What needs to be done => Could you extract, word for word, the rows from the line containing "At what (x,y)" through the last line of the rows, leaving the pictures out?

Material supplied =>
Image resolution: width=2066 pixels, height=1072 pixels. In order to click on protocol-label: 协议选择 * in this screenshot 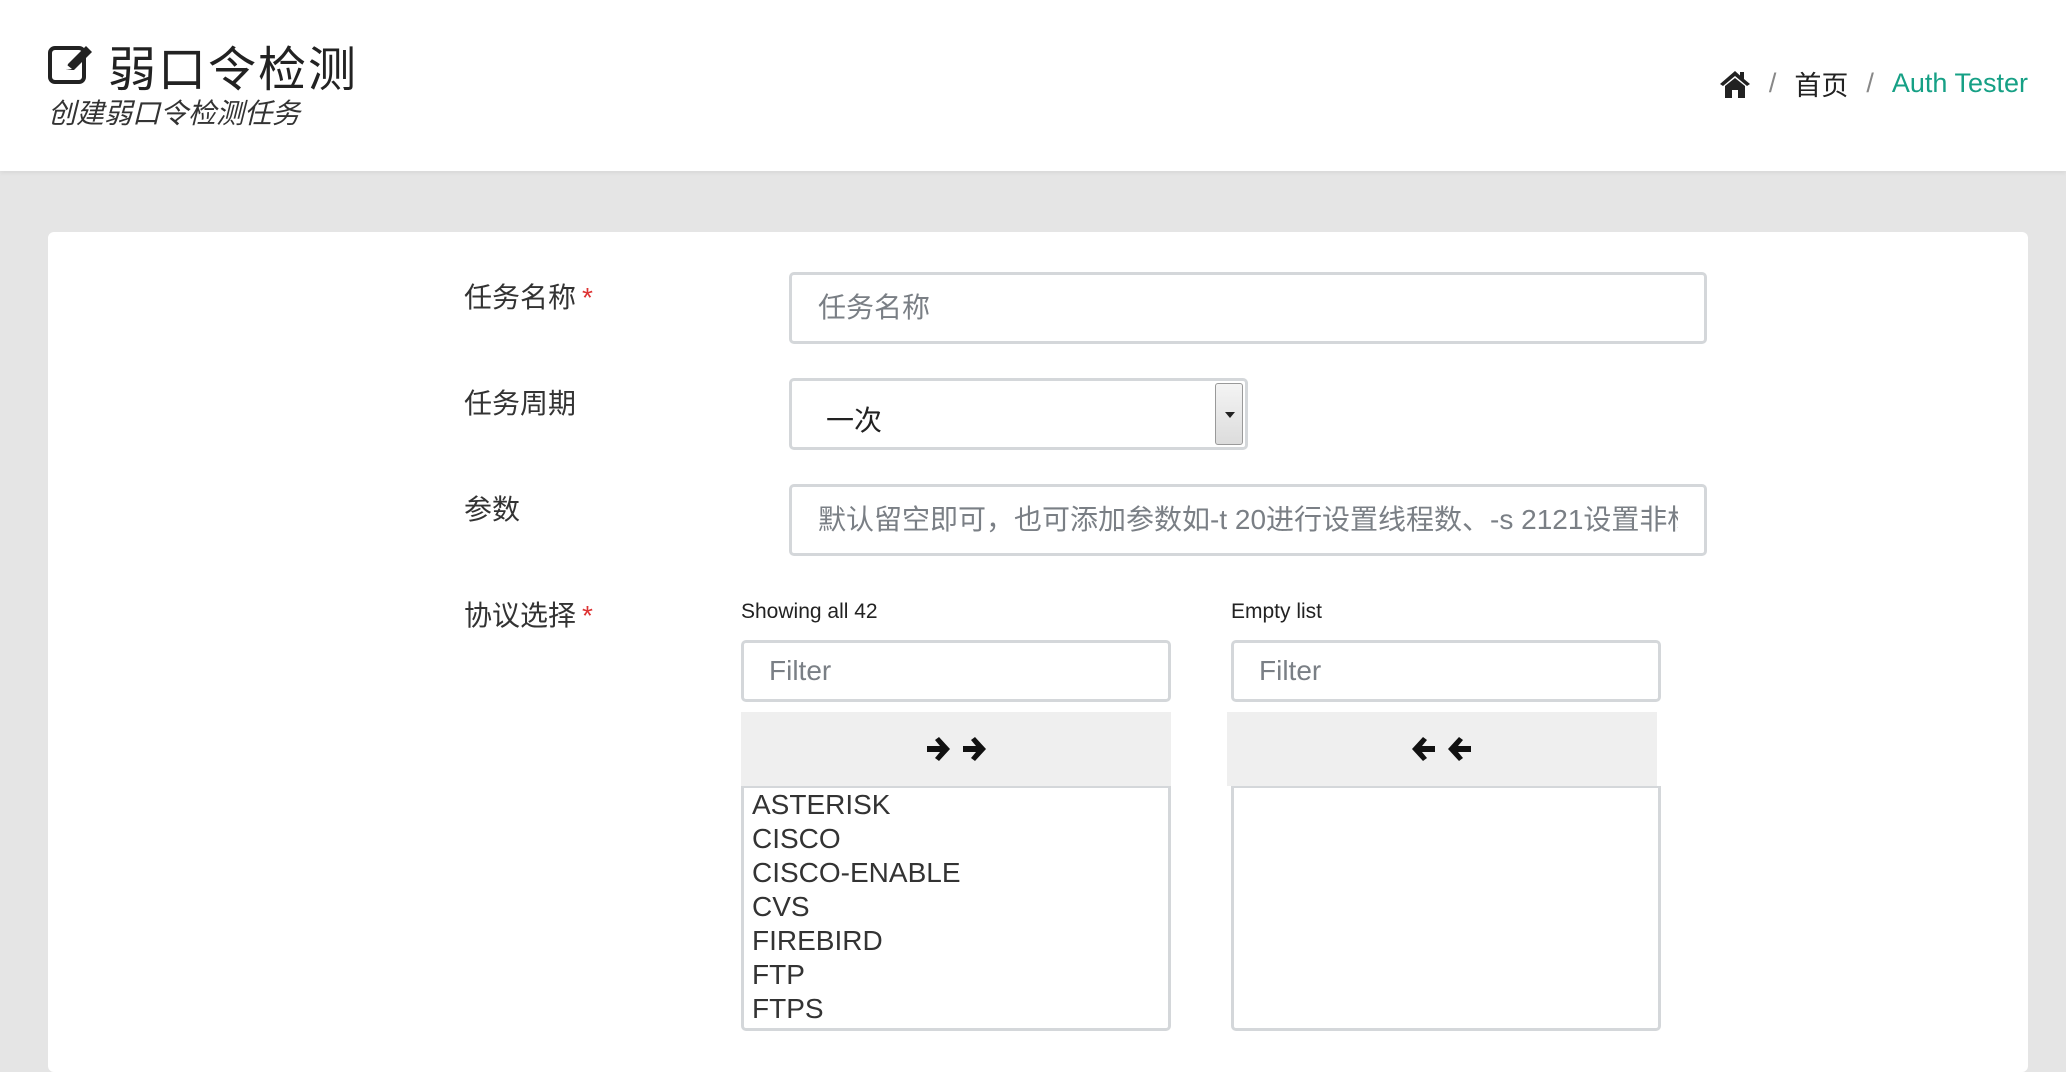, I will do `click(528, 614)`.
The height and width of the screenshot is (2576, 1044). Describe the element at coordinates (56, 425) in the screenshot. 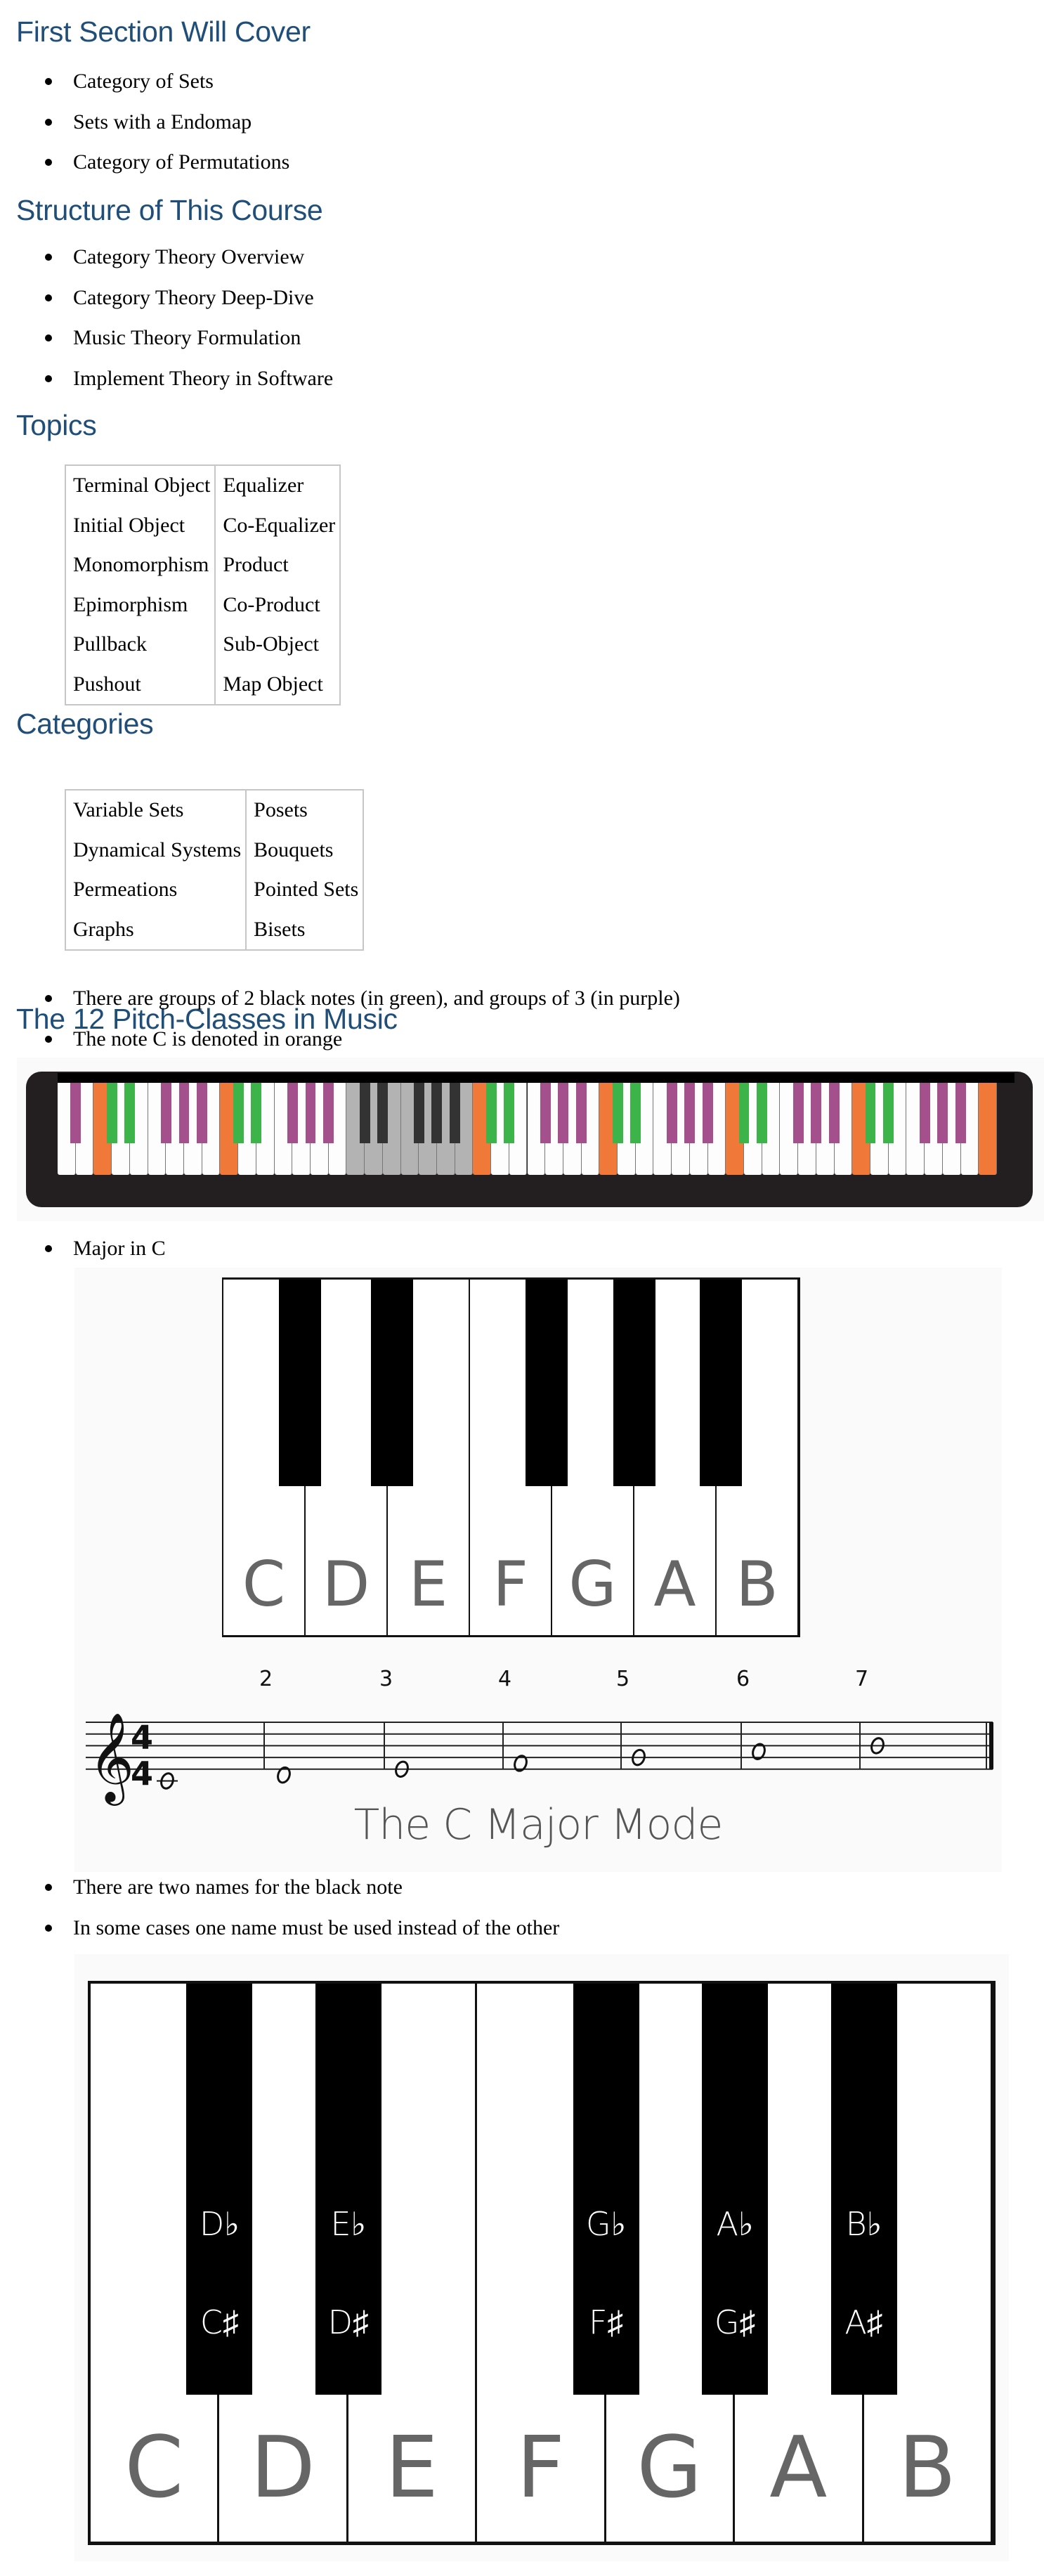

I see `heading-topics: Topics` at that location.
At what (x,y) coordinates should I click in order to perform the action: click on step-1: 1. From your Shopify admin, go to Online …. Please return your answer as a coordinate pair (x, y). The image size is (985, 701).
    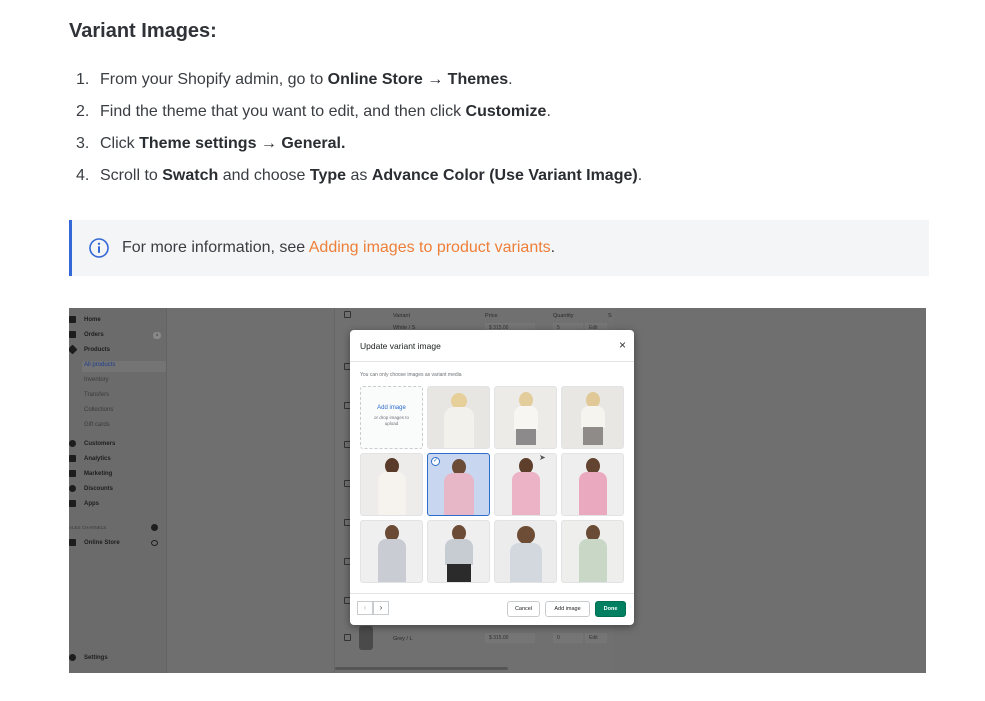
    Looking at the image, I should click on (294, 80).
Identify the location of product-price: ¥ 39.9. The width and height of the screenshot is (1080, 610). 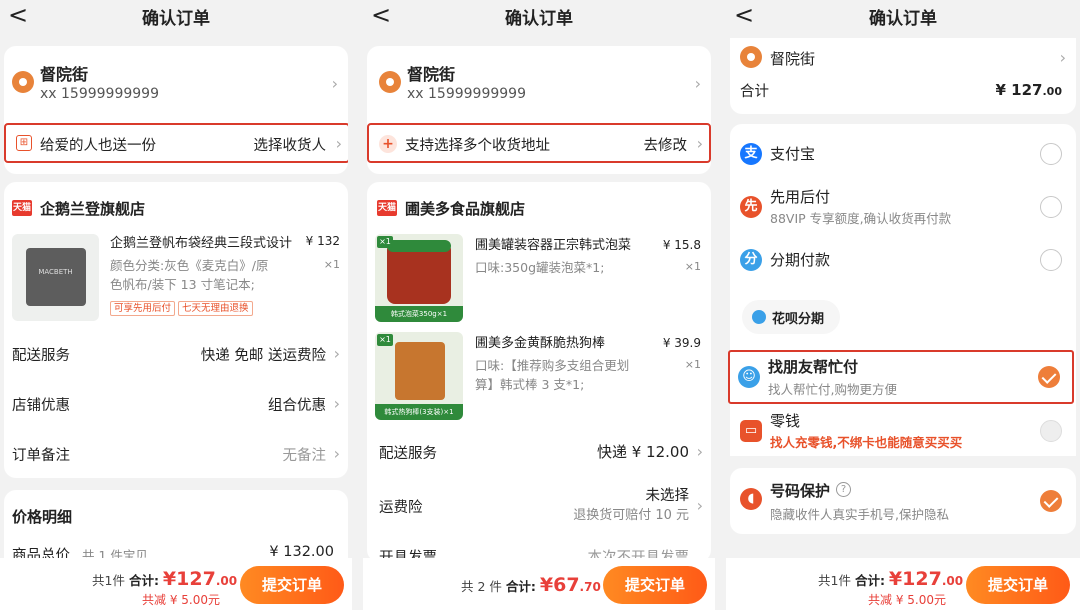
(682, 343).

Answer =>
At what (x,y) coordinates should I click in order to perform the action: click on step-1: 1. From your Shopify admin, go to Online …. Please return your answer as a coordinate pair (x, y). The image size is (985, 701).
    Looking at the image, I should click on (294, 80).
Identify the location of product-price: ¥ 39.9. The width and height of the screenshot is (1080, 610). 
(682, 343).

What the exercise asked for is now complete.